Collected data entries
▬▬▬

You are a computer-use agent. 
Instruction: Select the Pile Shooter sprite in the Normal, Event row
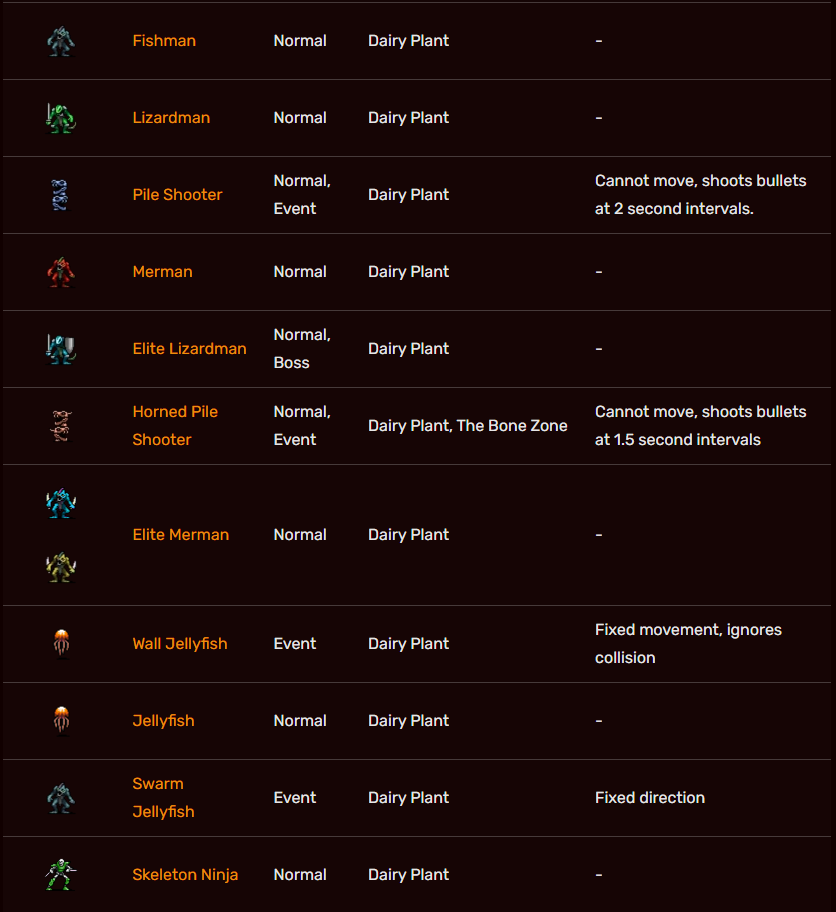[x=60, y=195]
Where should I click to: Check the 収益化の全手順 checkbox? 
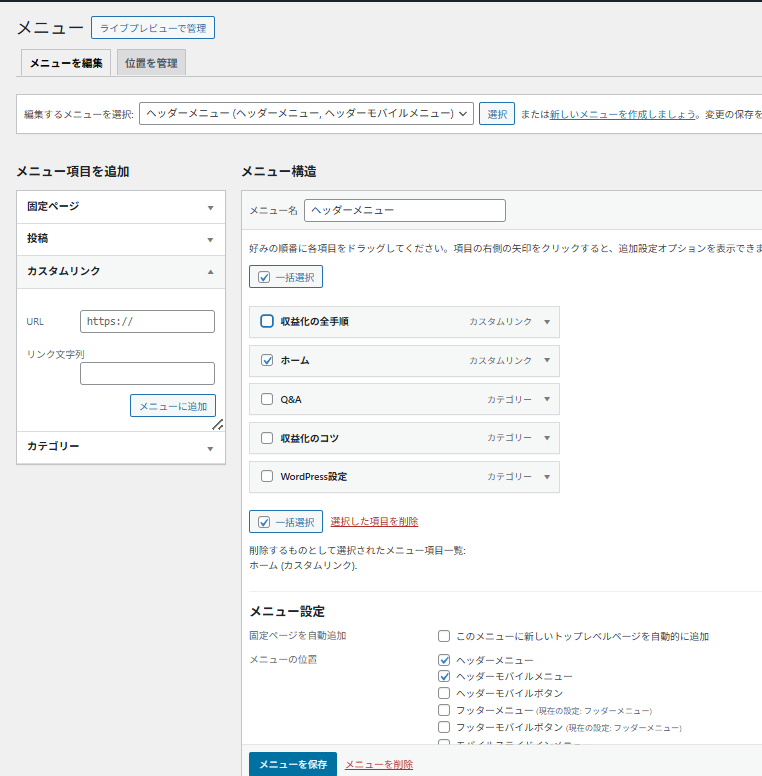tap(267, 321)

▬▬▬

▶ [Requirement]: Output all the entries exactly, minus any pictures.

▶ [Response to this exercise]:
You are a computer-use agent. 
Instruction: Select the Pile Shooter sprite in the Normal, Event row
[x=60, y=195]
Where should I click to: Check the 収益化の全手順 checkbox? 
tap(267, 321)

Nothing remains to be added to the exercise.